• **Assignment**
In the text on recovering monomers from polyolefin reactor vent gas, what is the only technology currently on the market for this recovery?

• **Text shown**
^^^^

Thermal cracking of hydrocarbon feedstocks is the primary production route to ethylene and other olefin monomers. The high cost of olefins and the large capital investments for new thermal cracking plants logically should motivate olefin polymerization operators to recover ethylene and comonomer olefins from polyolefin reactor vent streams before purchasing monomers. Why don't polyolefin operators recover ethylene and other valuable components from vent gas streams? The answer is that the only technology currently on the market to recover monomers from vent gas is cryogenic technology and with the cryogenic processes currently available, it is cheaper for operators to buy or produce makeup monomers than to recover the monomers from vent gas. Moreover, cryogenic processes are not flexible and do not adapt to changes in feed composition and feed gas flow rates that occur in polyolefin plants. So that although monomer recovery from polyolefin reactor vent gases is technically feasible, it is impractical using currently available commercial cryogenic recovery processes.
For the foregoing reasons, there is need for a flexible and cost effective process for recovering ethylene, other alpha olefin comonomers and hydrocarbon solvents from vent gases emitted from gas phase olefin polymerization plants.

^^^^

• **Recorded data**
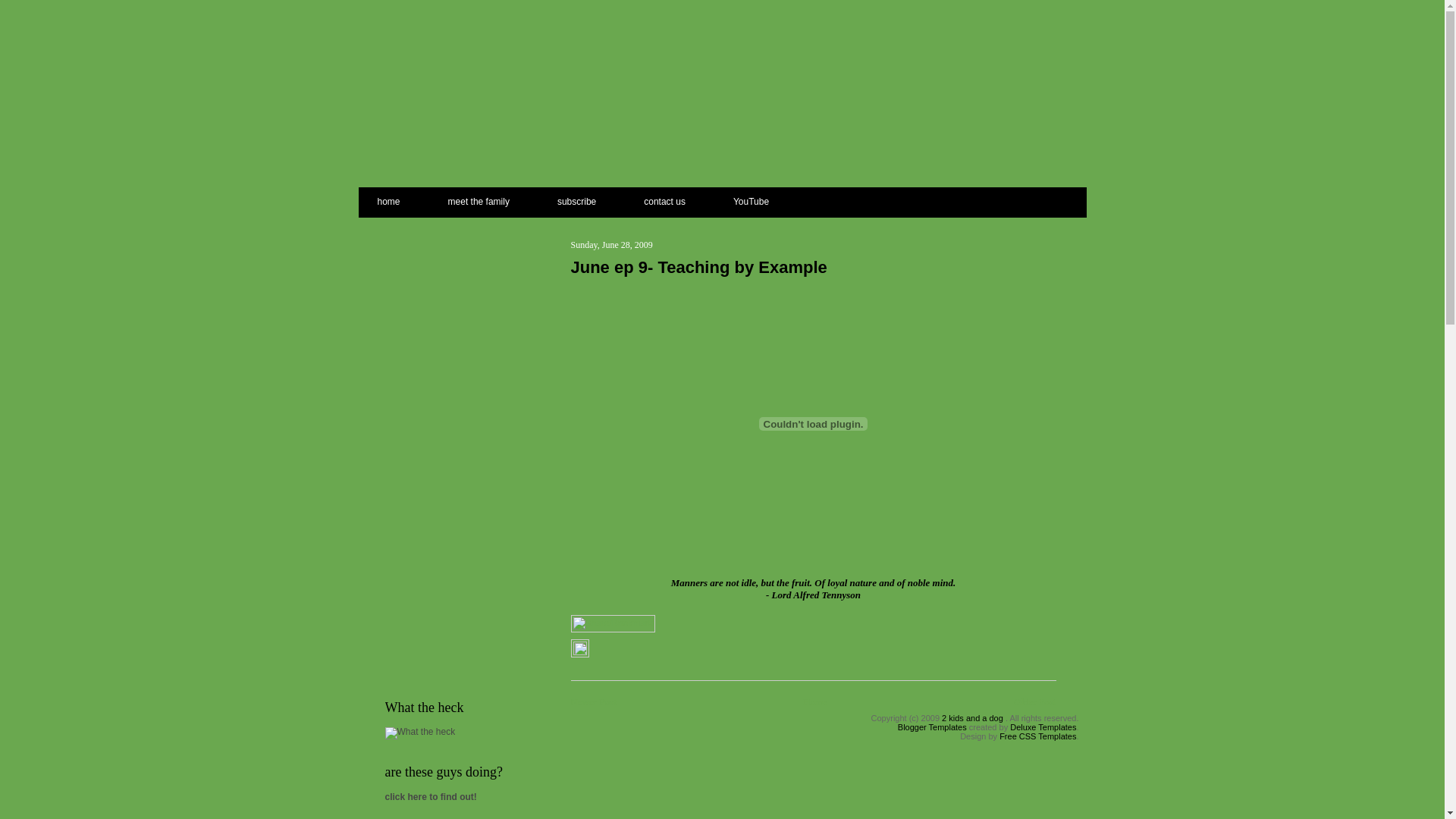  Describe the element at coordinates (709, 198) in the screenshot. I see `'YouTube'` at that location.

^^^^

• **Reply to the task**
Cryogenic technology.